De verwijzende rechterlijke instantie lijkt immers naar een onweerlegbaar vermoeden te willen verwijzen door in haar vraag te preciseren dat het bestaan van een dergelijk causaal verband „steeds bewezen zou worden geacht” wanneer bepaalde vooraf geïdentificeerde feiten zijn vastgesteld. Dit soort vermoeden zou echter tot gevolg hebben dat aan de producent in dat geval elke mogelijkheid wordt ontnomen om feitelijke gegevens te verstrekken of – bijvoorbeeld wetenschappelijke – argumenten aan te voeren om te trachten dit vermoeden te weerleggen, ook al kan hypothetisch gesproken op grond van de aldus vooraf geïdentificeerde feiten niet met zekerheid worden vastgesteld dat een dergelijk causaal verband bestaat. Tevens zou op die manier de rechter elke mogelijkheid worden ontnomen om de feiten tegen de achtergrond van die gegevens of argumenten te beoordelen. Door dit automatisme zou een dergelijke situatie niet alleen inbreuk maken op het in artikel 4 van richtlijn 85/374 neergelegde beginsel volgens hetwelk de bewijslast met betrekking tot het gebrek en het causale verband op de gelaedeerde rust, maar bovendien de doeltreffendheid zelf van de aansprakelijkheidsregeling waarin deze richtlijn voorziet, dreigen aan te tasten. De rechter zou namelijk verplicht zijn om vast te stellen dat is voldaan aan een van de drie voorwaarden waaronder de producent op grond van die richtlijn aansprakelijk is, zonder zelfs te kunnen onderzoeken of de andere beoordelingselementen die hem eventueel zijn voorgelegd in de voor hem aanhangige zaak, niet nopen tot de tegenovergestelde slotsom.

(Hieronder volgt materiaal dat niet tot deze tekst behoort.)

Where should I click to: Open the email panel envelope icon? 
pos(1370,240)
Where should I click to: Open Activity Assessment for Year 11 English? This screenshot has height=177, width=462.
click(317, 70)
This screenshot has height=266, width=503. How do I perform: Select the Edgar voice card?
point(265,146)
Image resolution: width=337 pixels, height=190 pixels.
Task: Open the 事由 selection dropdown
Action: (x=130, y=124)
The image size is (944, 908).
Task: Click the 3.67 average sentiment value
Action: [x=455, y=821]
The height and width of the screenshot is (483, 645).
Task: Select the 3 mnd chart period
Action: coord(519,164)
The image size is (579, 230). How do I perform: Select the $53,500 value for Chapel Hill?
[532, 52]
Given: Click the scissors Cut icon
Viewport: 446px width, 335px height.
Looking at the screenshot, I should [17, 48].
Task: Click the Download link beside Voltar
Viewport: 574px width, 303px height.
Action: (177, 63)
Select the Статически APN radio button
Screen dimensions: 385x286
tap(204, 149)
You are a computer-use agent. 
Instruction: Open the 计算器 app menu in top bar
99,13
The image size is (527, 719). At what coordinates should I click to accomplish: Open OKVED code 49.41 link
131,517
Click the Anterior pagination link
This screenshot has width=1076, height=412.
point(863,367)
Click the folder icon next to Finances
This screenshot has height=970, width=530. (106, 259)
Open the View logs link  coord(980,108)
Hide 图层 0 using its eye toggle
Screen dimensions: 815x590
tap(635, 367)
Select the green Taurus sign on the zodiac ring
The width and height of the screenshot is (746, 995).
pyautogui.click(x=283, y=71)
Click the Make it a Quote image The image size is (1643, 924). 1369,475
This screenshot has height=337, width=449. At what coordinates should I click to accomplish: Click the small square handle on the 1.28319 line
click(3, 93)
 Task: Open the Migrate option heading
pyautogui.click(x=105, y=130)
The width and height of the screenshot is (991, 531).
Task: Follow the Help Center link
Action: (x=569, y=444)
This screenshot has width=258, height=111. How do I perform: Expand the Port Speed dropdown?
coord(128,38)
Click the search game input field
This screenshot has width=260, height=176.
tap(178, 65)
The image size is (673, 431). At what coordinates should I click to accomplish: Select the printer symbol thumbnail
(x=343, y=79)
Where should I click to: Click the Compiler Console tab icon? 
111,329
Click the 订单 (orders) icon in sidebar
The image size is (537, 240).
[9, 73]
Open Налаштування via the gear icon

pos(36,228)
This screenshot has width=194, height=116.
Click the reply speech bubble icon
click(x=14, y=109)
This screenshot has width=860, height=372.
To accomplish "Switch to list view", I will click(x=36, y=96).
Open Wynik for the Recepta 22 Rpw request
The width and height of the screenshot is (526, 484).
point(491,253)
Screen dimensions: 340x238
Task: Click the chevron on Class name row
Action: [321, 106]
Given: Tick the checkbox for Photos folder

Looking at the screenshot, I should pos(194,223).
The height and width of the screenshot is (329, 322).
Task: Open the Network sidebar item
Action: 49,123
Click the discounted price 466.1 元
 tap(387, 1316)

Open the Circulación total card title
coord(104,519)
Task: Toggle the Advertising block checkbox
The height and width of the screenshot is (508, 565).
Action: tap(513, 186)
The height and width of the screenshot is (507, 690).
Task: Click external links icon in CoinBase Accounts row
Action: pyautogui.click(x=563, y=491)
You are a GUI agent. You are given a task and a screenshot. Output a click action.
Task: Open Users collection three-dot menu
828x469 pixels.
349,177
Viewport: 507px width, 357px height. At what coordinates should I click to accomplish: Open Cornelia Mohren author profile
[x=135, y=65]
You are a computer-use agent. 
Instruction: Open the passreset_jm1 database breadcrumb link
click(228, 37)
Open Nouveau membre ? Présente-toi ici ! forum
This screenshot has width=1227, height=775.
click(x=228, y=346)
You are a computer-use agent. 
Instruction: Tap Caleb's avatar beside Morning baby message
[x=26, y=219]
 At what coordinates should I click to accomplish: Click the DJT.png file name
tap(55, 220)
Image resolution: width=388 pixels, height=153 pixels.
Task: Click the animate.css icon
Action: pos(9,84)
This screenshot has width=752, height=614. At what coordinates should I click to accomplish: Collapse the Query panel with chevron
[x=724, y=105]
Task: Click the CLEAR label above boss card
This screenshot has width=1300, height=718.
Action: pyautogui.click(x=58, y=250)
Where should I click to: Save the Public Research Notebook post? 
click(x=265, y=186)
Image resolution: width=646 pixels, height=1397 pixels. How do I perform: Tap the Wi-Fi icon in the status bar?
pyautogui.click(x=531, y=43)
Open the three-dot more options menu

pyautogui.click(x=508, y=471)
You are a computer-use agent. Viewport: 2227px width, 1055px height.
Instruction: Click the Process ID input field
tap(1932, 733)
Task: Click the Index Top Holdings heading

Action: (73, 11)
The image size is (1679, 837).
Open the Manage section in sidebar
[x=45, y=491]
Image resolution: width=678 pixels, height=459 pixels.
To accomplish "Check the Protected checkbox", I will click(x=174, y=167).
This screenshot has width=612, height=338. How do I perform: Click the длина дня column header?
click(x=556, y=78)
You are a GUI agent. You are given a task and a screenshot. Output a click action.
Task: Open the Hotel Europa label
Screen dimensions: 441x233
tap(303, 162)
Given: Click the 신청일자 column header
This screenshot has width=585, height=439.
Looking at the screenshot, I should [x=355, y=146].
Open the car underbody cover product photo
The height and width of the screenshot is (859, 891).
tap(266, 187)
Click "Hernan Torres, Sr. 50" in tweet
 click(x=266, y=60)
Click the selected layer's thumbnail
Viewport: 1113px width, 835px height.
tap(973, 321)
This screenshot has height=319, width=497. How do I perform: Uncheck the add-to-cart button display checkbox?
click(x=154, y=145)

Daarbij komt dat, zelfs indien het door de verwijzende rechterlijke instantie bedoelde vermoeden weerlegbaar zou zijn, het bestaan van een causaal verband niettemin nog steeds automatisch zou worden vermoed – wanneer de aldus door de wetgever of door de hoogste nationale rechterlijke instantie vooraf geïdentificeerde feiten zouden zijn vastgesteld – zodat de producent verplicht zou kunnen zijn dat vermoeden te weerleggen om zich met succes tegen de vordering te verzetten, nog voordat de feitenrechter kennis heeft genomen van de beoordelingselementen waarover de producent beschikt of van de door deze aangevoerde argumenten. Zoals reeds in punt 36 van dit arrest is opgemerkt, zou een dergelijke situatie ertoe leiden dat de in artikel 4 van richtlijn 85/374 neergelegde regels inzake de bewijslast worden geschonden.